Harry struggled to absorb all of this. “Was that really legal? What about the UN and the Universal Declaration of Human Rights?”

“None of that came until after the war. And don’t forget that Aboriginal politics had the best of intentions. The goal was to preserve the culture, not to destroy it.”

“What happened to Andrew then?”

“They realized he was academic and sent him to a private school in England.”

“I thought Australia was too egalitarian to send children to private schools.”

“All this was administered and paid for by the authorities. I suppose the intention was that Andrew should stand
as a shining example of a political experiment that had otherwise caused so much pain and so many human tragedies. On his return, he went to Sydney University. That was when they started to lose control of him. He ended up in trouble, had a reputation for being violent and his grades suffered. My understanding is there was an unhappy love affair somewhere in the picture, a white woman who left him because her family was not very enthusiastic, but Andrew has never shown much interest in talking about it. It was, nevertheless, a difficult period in his life, and it could easily have been worse than it was. While he was in England he learned to box—he claimed that was how he had survived boarding school. In Sydney he took up boxing again and when he was offered the chance to travel with Jim Chivers he dropped out of university and got away for a while.”

“I’ve just seen him box,” Harry said. “He hasn’t forgotten much.”

“In fact, he’d only thought of boxing as a break from his studies, but he was successful with Chivers, the press began to show some interest and he carried on. When he boxed his way through to the final of the Australian championships, there were even a couple of professional agents from the USA over to have a look at him. However, something happened in Melbourne the night before the final. They were at a restaurant, and it was claimed that Andrew tried it on with the girlfriend of the other finalist. His name was Campbell, and he was with a nice-looking North Sydney girl who later became Miss New South Wales. There was a fight in the kitchen and everyone there, Andrew, Campbell’s trainer, the agent and another bloke, smashed everything in sight.

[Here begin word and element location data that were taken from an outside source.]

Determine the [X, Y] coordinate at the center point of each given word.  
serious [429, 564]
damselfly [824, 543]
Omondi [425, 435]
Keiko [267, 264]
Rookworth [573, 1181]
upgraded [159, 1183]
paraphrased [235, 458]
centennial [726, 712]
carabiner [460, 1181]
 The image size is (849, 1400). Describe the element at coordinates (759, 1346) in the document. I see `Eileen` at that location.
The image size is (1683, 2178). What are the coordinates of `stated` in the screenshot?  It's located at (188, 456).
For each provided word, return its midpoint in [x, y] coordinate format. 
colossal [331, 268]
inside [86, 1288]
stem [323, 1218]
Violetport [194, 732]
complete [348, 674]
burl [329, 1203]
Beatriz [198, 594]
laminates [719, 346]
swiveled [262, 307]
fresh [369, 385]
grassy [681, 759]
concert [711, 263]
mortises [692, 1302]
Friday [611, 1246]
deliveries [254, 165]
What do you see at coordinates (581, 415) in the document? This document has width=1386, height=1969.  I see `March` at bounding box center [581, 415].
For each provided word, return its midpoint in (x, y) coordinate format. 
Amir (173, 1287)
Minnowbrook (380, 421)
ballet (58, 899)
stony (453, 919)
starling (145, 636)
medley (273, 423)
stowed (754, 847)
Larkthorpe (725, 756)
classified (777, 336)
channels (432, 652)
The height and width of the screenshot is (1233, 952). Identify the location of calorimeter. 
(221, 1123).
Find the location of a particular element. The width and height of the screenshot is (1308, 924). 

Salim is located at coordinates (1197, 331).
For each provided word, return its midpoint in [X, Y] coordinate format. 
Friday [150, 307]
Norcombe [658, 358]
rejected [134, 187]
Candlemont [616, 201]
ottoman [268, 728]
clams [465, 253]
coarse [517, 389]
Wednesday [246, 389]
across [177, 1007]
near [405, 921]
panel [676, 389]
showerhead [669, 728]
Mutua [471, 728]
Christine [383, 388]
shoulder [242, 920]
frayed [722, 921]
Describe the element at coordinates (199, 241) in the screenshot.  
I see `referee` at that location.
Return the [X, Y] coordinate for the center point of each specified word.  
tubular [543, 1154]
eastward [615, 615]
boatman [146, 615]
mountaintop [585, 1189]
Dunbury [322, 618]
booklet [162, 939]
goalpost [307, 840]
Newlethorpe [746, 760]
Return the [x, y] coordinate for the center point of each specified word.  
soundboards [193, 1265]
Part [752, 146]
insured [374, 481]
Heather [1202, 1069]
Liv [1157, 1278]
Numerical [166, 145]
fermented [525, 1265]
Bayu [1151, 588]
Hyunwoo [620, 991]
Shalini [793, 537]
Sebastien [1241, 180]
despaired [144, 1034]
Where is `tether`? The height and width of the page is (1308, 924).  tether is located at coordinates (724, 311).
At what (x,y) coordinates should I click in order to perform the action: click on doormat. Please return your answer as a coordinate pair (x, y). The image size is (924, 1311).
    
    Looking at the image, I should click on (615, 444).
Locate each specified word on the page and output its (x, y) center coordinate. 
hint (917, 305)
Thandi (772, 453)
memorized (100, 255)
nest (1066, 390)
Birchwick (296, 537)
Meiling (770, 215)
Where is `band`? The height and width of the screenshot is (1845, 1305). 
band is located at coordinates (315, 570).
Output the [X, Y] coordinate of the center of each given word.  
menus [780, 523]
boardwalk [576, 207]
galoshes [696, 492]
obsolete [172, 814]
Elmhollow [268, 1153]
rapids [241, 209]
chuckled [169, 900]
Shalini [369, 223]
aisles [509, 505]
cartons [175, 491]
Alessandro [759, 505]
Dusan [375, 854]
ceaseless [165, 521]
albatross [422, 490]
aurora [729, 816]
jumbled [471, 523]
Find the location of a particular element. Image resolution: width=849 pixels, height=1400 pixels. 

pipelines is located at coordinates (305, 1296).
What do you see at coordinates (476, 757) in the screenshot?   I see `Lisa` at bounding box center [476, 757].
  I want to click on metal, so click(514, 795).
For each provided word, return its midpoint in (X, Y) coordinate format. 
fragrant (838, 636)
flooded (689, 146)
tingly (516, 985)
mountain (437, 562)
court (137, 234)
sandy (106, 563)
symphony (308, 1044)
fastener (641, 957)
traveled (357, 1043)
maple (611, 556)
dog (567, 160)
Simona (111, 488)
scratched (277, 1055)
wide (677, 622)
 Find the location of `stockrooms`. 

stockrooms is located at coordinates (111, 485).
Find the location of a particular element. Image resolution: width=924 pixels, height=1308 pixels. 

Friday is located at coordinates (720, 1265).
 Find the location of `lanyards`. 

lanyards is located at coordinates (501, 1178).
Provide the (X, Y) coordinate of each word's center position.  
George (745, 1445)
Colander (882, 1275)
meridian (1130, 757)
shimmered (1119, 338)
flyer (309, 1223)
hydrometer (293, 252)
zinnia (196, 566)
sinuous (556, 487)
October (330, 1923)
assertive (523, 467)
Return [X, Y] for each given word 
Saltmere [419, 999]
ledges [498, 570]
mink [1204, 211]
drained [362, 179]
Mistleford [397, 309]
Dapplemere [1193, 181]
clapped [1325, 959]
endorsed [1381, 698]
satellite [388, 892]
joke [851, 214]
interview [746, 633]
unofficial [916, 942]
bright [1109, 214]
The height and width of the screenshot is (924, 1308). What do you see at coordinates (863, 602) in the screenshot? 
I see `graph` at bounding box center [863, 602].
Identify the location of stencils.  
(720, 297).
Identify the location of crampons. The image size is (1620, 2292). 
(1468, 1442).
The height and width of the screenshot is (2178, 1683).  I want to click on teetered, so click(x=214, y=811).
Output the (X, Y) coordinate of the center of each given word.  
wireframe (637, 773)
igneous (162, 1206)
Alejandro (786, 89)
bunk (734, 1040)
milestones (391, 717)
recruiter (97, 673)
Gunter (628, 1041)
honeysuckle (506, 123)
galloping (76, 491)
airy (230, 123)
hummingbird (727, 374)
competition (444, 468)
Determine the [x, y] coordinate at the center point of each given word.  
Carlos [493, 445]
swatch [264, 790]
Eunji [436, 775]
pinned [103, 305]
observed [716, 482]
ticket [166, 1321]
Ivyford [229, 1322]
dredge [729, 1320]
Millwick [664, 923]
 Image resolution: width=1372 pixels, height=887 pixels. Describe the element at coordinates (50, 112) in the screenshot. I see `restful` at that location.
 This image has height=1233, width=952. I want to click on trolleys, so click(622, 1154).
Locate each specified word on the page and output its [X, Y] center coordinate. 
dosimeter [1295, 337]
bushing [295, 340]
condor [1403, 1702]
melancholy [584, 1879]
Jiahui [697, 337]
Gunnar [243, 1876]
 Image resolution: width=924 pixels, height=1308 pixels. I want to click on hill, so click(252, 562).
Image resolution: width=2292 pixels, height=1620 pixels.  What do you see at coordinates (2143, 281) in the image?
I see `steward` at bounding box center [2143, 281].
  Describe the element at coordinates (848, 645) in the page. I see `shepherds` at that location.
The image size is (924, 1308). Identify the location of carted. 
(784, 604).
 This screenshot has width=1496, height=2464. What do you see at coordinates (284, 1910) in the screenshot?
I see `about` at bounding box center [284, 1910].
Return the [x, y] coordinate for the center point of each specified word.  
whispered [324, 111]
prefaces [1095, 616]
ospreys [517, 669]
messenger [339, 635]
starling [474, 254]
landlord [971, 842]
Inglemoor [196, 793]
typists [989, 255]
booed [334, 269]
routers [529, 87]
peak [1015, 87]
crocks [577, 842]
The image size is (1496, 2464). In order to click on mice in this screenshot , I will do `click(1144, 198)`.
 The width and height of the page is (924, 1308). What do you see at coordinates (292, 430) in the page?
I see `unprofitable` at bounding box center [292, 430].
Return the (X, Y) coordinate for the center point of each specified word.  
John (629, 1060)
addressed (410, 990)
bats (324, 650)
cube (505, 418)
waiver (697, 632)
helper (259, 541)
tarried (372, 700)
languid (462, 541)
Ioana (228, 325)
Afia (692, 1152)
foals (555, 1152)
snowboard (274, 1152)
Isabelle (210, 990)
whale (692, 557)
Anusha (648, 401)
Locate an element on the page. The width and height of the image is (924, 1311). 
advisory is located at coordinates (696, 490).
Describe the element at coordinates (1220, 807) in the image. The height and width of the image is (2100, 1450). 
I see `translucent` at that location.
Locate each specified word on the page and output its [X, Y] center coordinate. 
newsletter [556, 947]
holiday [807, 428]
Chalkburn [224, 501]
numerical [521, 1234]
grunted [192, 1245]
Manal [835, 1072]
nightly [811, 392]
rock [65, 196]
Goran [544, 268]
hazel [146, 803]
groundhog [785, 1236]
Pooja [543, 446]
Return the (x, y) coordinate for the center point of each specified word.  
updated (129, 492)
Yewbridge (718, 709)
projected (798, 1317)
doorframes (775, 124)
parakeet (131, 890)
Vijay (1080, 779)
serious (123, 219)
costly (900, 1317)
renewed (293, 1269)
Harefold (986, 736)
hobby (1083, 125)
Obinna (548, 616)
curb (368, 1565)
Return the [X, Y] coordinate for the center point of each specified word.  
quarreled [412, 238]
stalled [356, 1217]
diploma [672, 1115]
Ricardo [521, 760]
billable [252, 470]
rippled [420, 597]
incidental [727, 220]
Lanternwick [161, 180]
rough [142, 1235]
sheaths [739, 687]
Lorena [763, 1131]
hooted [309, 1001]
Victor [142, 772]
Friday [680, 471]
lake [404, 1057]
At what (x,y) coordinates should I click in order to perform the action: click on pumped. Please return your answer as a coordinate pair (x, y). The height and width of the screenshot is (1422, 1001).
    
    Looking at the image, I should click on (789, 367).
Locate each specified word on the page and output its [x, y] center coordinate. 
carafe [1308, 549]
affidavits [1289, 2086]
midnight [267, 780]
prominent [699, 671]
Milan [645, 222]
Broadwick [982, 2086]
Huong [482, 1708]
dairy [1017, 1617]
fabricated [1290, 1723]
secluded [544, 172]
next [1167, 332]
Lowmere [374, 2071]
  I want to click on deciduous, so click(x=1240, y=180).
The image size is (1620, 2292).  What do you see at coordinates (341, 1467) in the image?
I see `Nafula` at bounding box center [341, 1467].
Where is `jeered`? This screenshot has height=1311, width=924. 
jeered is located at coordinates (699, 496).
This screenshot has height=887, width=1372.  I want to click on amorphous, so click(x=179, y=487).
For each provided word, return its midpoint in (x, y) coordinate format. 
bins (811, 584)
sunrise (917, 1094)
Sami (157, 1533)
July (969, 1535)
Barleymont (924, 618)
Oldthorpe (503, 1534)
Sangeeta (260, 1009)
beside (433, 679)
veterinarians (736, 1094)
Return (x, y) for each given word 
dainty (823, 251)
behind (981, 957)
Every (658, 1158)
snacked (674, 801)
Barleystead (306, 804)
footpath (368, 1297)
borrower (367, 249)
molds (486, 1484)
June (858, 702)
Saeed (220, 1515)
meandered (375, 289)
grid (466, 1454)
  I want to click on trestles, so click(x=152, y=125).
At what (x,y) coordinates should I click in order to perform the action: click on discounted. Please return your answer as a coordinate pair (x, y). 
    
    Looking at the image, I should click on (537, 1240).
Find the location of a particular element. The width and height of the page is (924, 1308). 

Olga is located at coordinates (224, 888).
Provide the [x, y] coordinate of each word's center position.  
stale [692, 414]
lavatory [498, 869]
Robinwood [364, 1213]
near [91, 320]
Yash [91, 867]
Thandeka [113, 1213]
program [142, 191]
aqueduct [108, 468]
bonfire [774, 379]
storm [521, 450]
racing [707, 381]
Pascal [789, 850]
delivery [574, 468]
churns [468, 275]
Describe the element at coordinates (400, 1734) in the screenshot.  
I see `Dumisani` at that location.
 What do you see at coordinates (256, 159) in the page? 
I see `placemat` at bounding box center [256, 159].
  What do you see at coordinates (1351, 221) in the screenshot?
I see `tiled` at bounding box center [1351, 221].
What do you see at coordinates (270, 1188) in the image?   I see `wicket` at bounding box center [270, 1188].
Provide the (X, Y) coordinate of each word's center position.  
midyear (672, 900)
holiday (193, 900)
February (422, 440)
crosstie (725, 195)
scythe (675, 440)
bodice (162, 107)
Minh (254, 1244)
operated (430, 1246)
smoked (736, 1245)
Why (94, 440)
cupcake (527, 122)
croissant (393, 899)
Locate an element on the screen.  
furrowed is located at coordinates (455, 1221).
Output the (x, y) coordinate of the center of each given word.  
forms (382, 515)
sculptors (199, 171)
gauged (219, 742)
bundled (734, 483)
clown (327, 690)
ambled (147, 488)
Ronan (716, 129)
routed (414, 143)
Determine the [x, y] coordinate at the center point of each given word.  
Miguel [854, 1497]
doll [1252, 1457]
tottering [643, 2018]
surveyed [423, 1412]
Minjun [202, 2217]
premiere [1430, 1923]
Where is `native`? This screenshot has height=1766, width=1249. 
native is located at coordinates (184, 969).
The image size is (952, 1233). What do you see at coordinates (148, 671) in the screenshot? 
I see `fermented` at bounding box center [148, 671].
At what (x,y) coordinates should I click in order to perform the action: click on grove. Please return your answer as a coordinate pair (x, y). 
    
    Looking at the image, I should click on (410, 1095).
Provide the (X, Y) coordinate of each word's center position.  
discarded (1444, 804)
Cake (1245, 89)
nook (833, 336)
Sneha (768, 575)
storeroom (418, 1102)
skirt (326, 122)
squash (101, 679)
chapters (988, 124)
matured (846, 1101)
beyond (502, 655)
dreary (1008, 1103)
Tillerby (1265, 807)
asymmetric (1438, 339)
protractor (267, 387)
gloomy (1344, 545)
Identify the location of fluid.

“They found Andrew hanging over the washbasin with a split lip, cuts to his forehead and a sprained wrist. No one was reported—that’s probably why the rumor spread he’d made a pass at Campbell’s girlfriend. At all events, Andrew had to withdraw from the final, and afterward his boxing
career seemed to flag. To be fair, he did knock out a couple of good boxers in some tournaments, but the press had lost interest and the professional agents never showed up again.

“Bit by bit he stopped boxing at tournaments—another rumor had it he had started drinking, and after one tournament on the west coast he was asked to leave the Chivers team, apparently because he had inflicted serious injuries on some amateurs. After that he disappeared. It’s been difficult to get out of him exactly what he was doing, but at any rate he was drifting aimlessly around Australia for a couple of years until he went back to university.”

“So boxing came to an end?” Harry said.

“Yes,” Toowoomba replied.

“What happened then?”

“Well.” Toowoomba signaled that he wanted the bill. “Andrew was probably more motivated when he went back to studying and for a while things went well. But it was the early 1970s, hippies, party time and free love, and he may well have been taking various substances which weren’t helpful to his studies, and his exam results were so-so.”

He chuckled to himself.

“So one day Andrew woke up, got out of bed, looked at himself in the mirror and took stock. He had a terrible hangover, a black eye—God knows where from—probably a growing addiction to certain chemical compounds, and was over thirty without any qualifications. Behind him lay a ruined career as a boxer and before him, to put it mildly, an uncertain future. So what do you do then? You apply to Police College.”